[TASK DETAILS] Every record here must be copied exactly, except for the images it holds.
:: SUPPLIED RECORDS ::
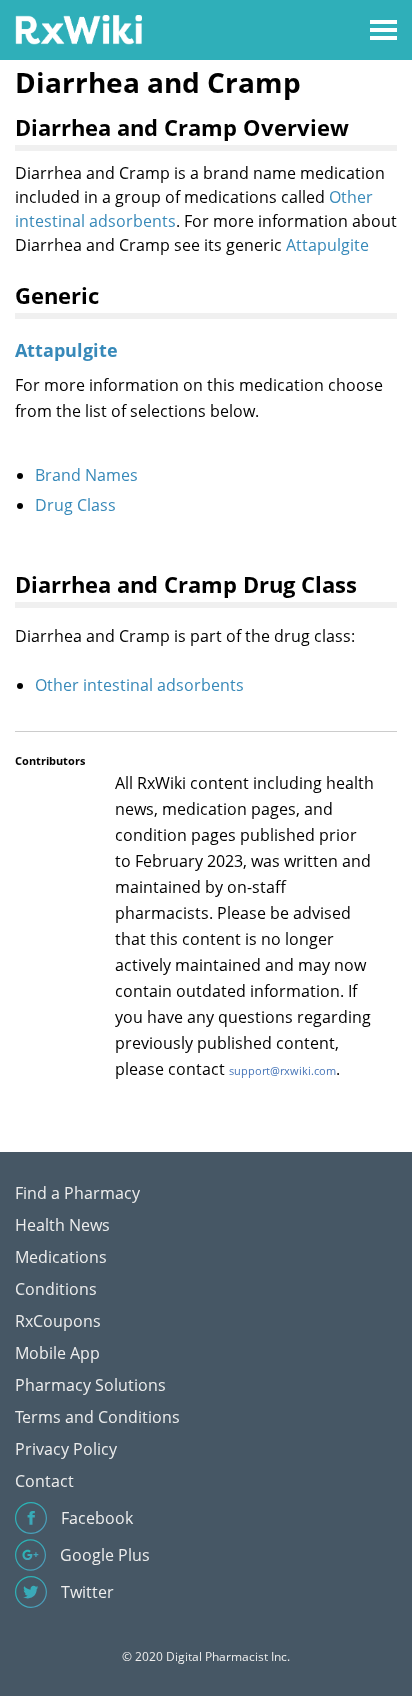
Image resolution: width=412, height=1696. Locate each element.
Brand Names (86, 475)
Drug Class (75, 505)
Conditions (56, 1289)
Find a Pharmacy (77, 1193)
:::
[TASK ANSWER]
Image resolution: width=412, height=1696. Locate each element.
Brand Names (86, 475)
Drug Class (75, 505)
Conditions (56, 1289)
Find a Pharmacy (77, 1193)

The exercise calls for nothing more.